Records from a dataset
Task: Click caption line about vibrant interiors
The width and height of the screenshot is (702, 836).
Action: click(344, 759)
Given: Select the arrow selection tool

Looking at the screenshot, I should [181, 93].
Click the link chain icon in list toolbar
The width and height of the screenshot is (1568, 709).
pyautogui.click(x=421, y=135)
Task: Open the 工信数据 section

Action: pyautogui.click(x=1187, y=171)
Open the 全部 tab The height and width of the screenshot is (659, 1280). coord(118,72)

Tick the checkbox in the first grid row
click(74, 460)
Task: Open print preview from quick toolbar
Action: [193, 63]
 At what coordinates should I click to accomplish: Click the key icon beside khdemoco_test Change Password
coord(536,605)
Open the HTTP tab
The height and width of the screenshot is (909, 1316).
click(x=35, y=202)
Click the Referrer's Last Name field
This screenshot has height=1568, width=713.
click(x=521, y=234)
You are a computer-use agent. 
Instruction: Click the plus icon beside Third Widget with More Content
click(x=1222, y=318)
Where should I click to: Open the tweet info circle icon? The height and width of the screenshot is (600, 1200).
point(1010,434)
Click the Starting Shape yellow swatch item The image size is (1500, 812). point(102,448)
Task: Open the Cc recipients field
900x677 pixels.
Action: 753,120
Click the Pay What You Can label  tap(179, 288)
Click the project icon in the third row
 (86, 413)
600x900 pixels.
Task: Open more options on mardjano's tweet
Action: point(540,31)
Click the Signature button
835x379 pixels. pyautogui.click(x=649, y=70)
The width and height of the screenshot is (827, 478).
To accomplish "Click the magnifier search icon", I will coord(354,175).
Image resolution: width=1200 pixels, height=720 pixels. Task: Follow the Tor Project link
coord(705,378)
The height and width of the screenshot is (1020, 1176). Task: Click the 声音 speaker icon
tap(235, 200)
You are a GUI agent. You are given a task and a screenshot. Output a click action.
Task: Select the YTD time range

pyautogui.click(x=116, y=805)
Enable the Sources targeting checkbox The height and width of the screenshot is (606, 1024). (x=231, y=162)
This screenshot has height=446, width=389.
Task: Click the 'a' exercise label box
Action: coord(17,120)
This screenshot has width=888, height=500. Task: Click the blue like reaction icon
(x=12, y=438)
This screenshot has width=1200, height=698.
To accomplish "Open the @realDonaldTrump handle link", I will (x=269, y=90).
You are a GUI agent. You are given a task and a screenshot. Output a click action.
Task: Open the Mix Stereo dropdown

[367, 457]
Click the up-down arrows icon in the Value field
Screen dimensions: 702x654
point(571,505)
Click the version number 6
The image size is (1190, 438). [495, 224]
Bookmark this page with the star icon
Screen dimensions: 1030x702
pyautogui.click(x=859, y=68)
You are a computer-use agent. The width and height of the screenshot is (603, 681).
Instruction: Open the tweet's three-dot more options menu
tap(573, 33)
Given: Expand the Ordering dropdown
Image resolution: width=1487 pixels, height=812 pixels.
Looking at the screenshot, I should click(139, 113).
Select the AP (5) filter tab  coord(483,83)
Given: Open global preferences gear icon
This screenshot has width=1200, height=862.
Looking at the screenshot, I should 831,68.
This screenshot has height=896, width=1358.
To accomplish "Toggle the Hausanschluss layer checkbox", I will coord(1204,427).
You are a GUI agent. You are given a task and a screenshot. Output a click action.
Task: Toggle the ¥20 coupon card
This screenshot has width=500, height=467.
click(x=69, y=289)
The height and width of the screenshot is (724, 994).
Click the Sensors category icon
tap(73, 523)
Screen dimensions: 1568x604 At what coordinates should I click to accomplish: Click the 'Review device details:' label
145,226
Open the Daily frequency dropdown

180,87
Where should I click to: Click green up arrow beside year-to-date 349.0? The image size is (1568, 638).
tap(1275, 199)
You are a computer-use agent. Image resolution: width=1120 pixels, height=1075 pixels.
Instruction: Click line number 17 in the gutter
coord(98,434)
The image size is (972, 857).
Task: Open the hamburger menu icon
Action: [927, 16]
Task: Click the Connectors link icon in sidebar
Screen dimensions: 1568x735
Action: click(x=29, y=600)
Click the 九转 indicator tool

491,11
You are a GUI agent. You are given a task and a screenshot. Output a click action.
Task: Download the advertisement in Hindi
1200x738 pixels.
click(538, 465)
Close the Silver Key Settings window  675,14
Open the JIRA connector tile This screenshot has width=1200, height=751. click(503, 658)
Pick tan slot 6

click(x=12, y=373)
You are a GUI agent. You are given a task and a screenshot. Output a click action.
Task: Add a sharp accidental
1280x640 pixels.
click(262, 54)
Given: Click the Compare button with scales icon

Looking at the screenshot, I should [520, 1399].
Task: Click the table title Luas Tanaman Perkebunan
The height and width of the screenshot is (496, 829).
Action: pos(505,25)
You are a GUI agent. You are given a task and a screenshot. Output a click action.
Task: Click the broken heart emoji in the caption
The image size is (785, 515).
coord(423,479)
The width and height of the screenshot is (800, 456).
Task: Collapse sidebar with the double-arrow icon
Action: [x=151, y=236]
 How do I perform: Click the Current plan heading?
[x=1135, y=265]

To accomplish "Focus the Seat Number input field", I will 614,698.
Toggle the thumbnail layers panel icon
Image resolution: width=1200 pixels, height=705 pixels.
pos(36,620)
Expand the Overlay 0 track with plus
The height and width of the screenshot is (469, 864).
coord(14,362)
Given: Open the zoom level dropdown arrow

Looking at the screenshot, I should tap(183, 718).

INSTRUCTIONS TO FOLLOW:
Quote the lines above exactly, beginning with the line containing "Tick the checkbox in the first grid row" and continuing through the line containing "click(x=1222, y=318)".

EXERCISE ANSWER:
Tick the checkbox in the first grid row
click(74, 460)
Task: Open print preview from quick toolbar
Action: [193, 63]
 At what coordinates should I click to accomplish: Click the key icon beside khdemoco_test Change Password
coord(536,605)
Open the HTTP tab
The height and width of the screenshot is (909, 1316).
click(x=35, y=202)
Click the Referrer's Last Name field
This screenshot has height=1568, width=713.
click(x=521, y=234)
You are a computer-use agent. 
Instruction: Click the plus icon beside Third Widget with More Content
click(x=1222, y=318)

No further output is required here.